Updated: The Associated Press declared Dan Sullivan the winner of the U.S. Senate race in Alaska late Tuesday night, saying "it became evident Tuesday when the state began counting about 20,000 absentee and questioned ballots that Begich could not overcome his opponent."
Incumbent Mark Begich had not conceded Wednesday morning. "Sen. Begich believes every vote deserves to be counted in this election," campaign manager Susanne Fleek-Green said in an email to The Associated Press. "There are tens of thousands of outstanding votes and Sen. Begich has heard from rural Alaskans that their votes deserve to be counted and their voices deserve to be heard. He will honor those requests."
ANCHORAGE — The gap in Alaska’s undecided U.S. Senate race narrowed with the counting of early ballots and some absentee and questioned ballots Tuesday, while a lead in the election for governor widened.

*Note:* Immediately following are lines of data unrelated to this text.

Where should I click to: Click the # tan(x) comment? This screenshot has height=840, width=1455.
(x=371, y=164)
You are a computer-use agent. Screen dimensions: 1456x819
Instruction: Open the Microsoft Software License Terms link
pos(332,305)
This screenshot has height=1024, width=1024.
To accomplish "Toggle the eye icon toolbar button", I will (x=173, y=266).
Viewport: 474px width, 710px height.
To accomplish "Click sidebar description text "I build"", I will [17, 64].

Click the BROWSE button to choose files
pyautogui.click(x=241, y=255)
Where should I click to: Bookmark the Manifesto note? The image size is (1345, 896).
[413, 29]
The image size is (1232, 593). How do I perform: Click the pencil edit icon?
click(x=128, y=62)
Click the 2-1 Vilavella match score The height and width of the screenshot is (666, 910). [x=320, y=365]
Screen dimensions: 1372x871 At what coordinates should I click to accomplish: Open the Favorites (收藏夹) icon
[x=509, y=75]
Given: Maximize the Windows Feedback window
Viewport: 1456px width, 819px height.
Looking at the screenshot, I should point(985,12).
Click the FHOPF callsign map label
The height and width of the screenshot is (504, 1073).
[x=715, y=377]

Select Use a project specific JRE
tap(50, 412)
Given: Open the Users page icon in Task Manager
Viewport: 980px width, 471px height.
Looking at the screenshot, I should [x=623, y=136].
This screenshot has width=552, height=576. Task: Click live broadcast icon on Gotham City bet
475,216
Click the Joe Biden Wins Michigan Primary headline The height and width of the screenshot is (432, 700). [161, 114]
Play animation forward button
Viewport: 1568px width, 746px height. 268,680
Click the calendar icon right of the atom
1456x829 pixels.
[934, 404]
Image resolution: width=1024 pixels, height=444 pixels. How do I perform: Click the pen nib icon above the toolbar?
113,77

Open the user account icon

So far, the totals in both contests still show the incumbents trailing.
The Division of Elections tallied more than 17,000 ballots from West Fairbanks, the Kenai Peninsula, Ketchikan and parts of Anchorage and the Matanuska-Susitna Borough on Tuesday. That included more than 2,000 early ballots, as well as nearly 11,000 absentee and more than 4,000 questioned ballots. There are at least 30,000 uncounted ballots remaining, with counting to resume Friday and some absentee ballots still trickling in through the mail, including some from overseas.
The counting could go until Nov. 19.
Incumbent Democratic Sen. Mark Begich closed on Republican challenger Dan Sullivan, who is now up by 7,911, about 3.2 percent. That’s 239 votes fewer than Sullivan’s lead on Begich after voting on Election Day a week ago.
In the gubernatorial election, independent challenger Bill Walker’s lead over incumbent Republican Gov. Sean Parnell grew by 839 votes to 4,004, or 1.6 percent.
Parnell’s campaign manager, Tom Wright, was one of the dozens of observers aligned with various campaigns and state political parties watching the counting at the Division of Elections regional office in Anchorage.
“It really is a mundane process, to be honest,” Wright said while taking a break.
Election workers in five regional offices across Alaska reviewed ballots for identification, registration and address information. Then, in batches, the ballots are brought to others who slide them into machines that print out a record of results on what looks like receipt paper.
Amid the sounds of rustling papers in the Anchorage office Tuesday, observers and reporters watched the vote counting. An election worker’s service dog sat in the corner. News photographers snapped photos and shot video from behind a chain partitioning the room while the four women behind vote-counting machines ran ballots through.
“They just put up with it,” Elections Director Gail Fenumiai said of her employees.
“It’s busy,” she said. “Not much downtime. But that’s good. It means we’re doing our job and things are moving along as normal.
Fenumiai said a few thousand ballots had been rejected during the review process. And while observers can challenge a ballot, Wright said he had seen very few successful challenges from anyone.
Wright and other Parnell campaigners observing the vote counting Tuesday said they were cautious but optimistic about the governor’s chances of keeping his job.
“We’re always optimistic,” Wright said. “It’d be better to be 3,000 votes up than 3,000 votes down, that’s for sure. We still have a chance. It’s a pretty high threshold that we have to pull, but it’s doable.”
The Walker campaign said in a statement it planned to announce the leaders of a transition team Wednesday.
Begich campaign spokesman Max Croes said the wait for a winner in the Senate contest would continue.
“Tens of thousands of votes remain uncounted, and those Alaskans deserve for their voices to be heard,” Croes said, echoing statements his campaign has made in the past week. “The Division of Elections has not yet begun to count outstanding ballots for significant portions of the state.”
The whole process can take up to three weeks after the election, between reviewing, counting and the State Review Board’s work in Juneau, Fenumiai said.
For the division workers, the busiest time of an election is right after Election Day, she said.
“It doesn’t just end,” Fenumiai said.
The target for the election’s certification is Nov. 28.